Exercise prompt:
All the data beneath this line is to be reproduced exactly.

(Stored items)
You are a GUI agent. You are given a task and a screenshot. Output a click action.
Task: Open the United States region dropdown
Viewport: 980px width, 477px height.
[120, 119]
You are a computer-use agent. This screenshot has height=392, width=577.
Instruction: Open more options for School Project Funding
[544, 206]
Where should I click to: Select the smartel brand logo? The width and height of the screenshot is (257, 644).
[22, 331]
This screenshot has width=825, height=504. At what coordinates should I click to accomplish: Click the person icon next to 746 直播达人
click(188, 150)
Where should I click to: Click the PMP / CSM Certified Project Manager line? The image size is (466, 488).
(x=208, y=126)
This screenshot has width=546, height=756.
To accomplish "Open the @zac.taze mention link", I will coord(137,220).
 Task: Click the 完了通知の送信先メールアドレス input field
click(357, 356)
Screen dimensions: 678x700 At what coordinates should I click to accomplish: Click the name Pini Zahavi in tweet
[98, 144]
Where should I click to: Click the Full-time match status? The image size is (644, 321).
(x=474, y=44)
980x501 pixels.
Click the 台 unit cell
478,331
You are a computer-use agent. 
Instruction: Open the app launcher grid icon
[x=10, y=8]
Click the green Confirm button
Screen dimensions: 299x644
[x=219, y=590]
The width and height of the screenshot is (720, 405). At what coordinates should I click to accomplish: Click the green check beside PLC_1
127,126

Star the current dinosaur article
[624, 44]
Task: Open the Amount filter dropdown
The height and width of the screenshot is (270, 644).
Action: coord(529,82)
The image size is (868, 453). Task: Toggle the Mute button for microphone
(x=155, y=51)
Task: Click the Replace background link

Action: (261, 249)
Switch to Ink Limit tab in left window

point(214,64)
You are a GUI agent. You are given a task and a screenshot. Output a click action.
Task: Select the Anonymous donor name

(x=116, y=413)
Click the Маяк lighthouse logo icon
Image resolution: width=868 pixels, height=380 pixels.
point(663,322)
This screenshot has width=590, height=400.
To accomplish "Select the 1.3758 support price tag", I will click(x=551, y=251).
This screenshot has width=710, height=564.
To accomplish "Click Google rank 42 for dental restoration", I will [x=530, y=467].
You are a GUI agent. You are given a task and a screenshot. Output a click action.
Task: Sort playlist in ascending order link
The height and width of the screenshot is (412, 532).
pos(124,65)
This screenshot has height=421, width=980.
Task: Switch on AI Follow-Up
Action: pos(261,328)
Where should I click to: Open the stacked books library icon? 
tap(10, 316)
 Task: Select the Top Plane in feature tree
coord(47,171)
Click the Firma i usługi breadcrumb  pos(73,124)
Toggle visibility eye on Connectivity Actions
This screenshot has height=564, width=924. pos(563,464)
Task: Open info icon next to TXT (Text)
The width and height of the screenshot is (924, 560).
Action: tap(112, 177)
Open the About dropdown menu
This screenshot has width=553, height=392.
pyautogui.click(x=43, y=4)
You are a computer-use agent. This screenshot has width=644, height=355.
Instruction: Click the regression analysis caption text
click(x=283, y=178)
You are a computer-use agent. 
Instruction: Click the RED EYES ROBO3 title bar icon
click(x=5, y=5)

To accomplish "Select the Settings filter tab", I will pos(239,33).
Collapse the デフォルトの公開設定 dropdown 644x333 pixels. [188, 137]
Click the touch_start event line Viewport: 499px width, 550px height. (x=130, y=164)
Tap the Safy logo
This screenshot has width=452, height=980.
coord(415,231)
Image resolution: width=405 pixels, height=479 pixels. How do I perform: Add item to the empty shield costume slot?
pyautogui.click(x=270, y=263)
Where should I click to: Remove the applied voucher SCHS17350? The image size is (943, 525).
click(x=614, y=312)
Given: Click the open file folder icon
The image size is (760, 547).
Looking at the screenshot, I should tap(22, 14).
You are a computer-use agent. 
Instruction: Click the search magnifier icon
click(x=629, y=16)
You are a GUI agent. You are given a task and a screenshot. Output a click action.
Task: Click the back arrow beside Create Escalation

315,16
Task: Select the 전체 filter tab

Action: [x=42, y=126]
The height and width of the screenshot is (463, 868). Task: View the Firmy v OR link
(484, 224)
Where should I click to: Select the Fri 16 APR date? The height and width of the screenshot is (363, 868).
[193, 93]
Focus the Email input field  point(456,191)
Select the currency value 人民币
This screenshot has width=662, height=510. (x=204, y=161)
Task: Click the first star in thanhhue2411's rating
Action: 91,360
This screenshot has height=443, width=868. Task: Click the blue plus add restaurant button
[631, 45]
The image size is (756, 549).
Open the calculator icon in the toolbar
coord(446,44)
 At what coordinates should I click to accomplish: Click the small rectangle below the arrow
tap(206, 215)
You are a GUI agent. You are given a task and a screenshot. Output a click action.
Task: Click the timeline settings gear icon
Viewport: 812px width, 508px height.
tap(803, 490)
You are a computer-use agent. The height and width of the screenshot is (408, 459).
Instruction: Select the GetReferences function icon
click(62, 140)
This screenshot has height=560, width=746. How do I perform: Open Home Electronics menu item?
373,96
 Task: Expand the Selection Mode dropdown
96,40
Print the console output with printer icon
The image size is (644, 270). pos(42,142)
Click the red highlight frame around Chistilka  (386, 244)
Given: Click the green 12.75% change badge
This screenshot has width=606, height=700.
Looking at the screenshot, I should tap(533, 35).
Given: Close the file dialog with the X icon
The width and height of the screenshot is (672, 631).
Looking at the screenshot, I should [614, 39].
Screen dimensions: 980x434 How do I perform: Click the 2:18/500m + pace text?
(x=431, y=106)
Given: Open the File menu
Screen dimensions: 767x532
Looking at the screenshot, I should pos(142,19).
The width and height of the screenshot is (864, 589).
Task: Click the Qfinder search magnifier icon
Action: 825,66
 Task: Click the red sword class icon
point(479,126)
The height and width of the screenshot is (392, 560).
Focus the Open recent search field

Task result:
You are a GUI agent. You are given a task and a screenshot. Output a click action.
Task: Open the United States region dropdown
Viewport: 980px width, 477px height.
[120, 119]
You are a computer-use agent. This screenshot has height=392, width=577.
Instruction: Open more options for School Project Funding
[544, 206]
Where should I click to: Select the smartel brand logo? The width and height of the screenshot is (257, 644).
[22, 331]
This screenshot has width=825, height=504. At what coordinates should I click to accomplish: Click the person icon next to 746 直播达人
click(188, 150)
Where should I click to: Click the PMP / CSM Certified Project Manager line? The image size is (466, 488).
(x=208, y=126)
This screenshot has width=546, height=756.
To accomplish "Open the @zac.taze mention link", I will coord(137,220).
 Task: Click the 完了通知の送信先メールアドレス input field
click(357, 356)
Screen dimensions: 678x700 At what coordinates should I click to accomplish: Click the name Pini Zahavi in tweet
[98, 144]
Where should I click to: Click the Full-time match status? The image size is (644, 321).
(x=474, y=44)
980x501 pixels.
Click the 台 unit cell
478,331
You are a computer-use agent. 
Instruction: Open the app launcher grid icon
[x=10, y=8]
Click the green Confirm button
Screen dimensions: 299x644
[x=219, y=590]
The width and height of the screenshot is (720, 405). At what coordinates should I click to accomplish: Click the green check beside PLC_1
127,126

Star the current dinosaur article
[624, 44]
Task: Open the Amount filter dropdown
The height and width of the screenshot is (270, 644).
Action: coord(529,82)
The image size is (868, 453). Task: Toggle the Mute button for microphone
(x=155, y=51)
Task: Click the Replace background link

Action: (261, 249)
Switch to Ink Limit tab in left window

point(214,64)
You are a GUI agent. You are given a task and a screenshot. Output a click action.
Task: Select the Anonymous donor name

(x=116, y=413)
Click the Маяк lighthouse logo icon
Image resolution: width=868 pixels, height=380 pixels.
point(663,322)
This screenshot has width=590, height=400.
To accomplish "Select the 1.3758 support price tag", I will click(x=551, y=251).
This screenshot has width=710, height=564.
To accomplish "Click Google rank 42 for dental restoration", I will [x=530, y=467].
You are a GUI agent. You are given a task and a screenshot. Output a click action.
Task: Sort playlist in ascending order link
The height and width of the screenshot is (412, 532).
pos(124,65)
This screenshot has height=421, width=980.
Task: Switch on AI Follow-Up
Action: pos(261,328)
Where should I click to: Open the stacked books library icon? 
tap(10, 316)
 Task: Select the Top Plane in feature tree
coord(47,171)
Click the Firma i usługi breadcrumb  pos(73,124)
Toggle visibility eye on Connectivity Actions
This screenshot has height=564, width=924. pos(563,464)
Task: Open info icon next to TXT (Text)
The width and height of the screenshot is (924, 560).
Action: tap(112, 177)
Open the About dropdown menu
This screenshot has width=553, height=392.
pyautogui.click(x=43, y=4)
You are a computer-use agent. This screenshot has width=644, height=355.
Instruction: Click the regression analysis caption text
click(x=283, y=178)
You are a computer-use agent. 
Instruction: Click the RED EYES ROBO3 title bar icon
click(x=5, y=5)

To accomplish "Select the Settings filter tab", I will pos(239,33).
Collapse the デフォルトの公開設定 dropdown 644x333 pixels. [188, 137]
Click the touch_start event line Viewport: 499px width, 550px height. (x=130, y=164)
Tap the Safy logo
This screenshot has width=452, height=980.
coord(415,231)
Image resolution: width=405 pixels, height=479 pixels. How do I perform: Add item to the empty shield costume slot?
pyautogui.click(x=270, y=263)
Where should I click to: Remove the applied voucher SCHS17350? The image size is (943, 525).
click(x=614, y=312)
Given: Click the open file folder icon
The image size is (760, 547).
Looking at the screenshot, I should tap(22, 14).
You are a computer-use agent. 
Instruction: Click the search magnifier icon
click(x=629, y=16)
You are a GUI agent. You are given a task and a screenshot. Output a click action.
Task: Click the back arrow beside Create Escalation

315,16
Task: Select the 전체 filter tab

Action: [x=42, y=126]
The height and width of the screenshot is (463, 868). Task: View the Firmy v OR link
(484, 224)
Where should I click to: Select the Fri 16 APR date? The height and width of the screenshot is (363, 868).
[193, 93]
Focus the Email input field  point(456,191)
Select the currency value 人民币
This screenshot has width=662, height=510. (x=204, y=161)
Task: Click the first star in thanhhue2411's rating
Action: 91,360
This screenshot has height=443, width=868. Task: Click the blue plus add restaurant button
[631, 45]
The image size is (756, 549).
Open the calculator icon in the toolbar
coord(446,44)
 At what coordinates should I click to accomplish: Click the small rectangle below the arrow
tap(206, 215)
You are a GUI agent. You are given a task and a screenshot. Output a click action.
Task: Click the timeline settings gear icon
Viewport: 812px width, 508px height.
tap(803, 490)
You are a computer-use agent. The height and width of the screenshot is (408, 459).
Instruction: Select the GetReferences function icon
click(62, 140)
This screenshot has height=560, width=746. How do I perform: Open Home Electronics menu item?
373,96
 Task: Expand the Selection Mode dropdown
96,40
Print the console output with printer icon
The image size is (644, 270). pos(42,142)
Click the red highlight frame around Chistilka  (386, 244)
Given: Click the green 12.75% change badge
This screenshot has width=606, height=700.
Looking at the screenshot, I should tap(533, 35).
Given: Close the file dialog with the X icon
The width and height of the screenshot is (672, 631).
Looking at the screenshot, I should [614, 39].
Screen dimensions: 980x434 How do I perform: Click the 2:18/500m + pace text?
(x=431, y=106)
Given: Open the File menu
Screen dimensions: 767x532
Looking at the screenshot, I should pos(142,19).
The width and height of the screenshot is (864, 589).
Task: Click the Qfinder search magnifier icon
Action: 825,66
 Task: Click the red sword class icon
point(479,126)
The height and width of the screenshot is (392, 560).
Focus the Open recent search field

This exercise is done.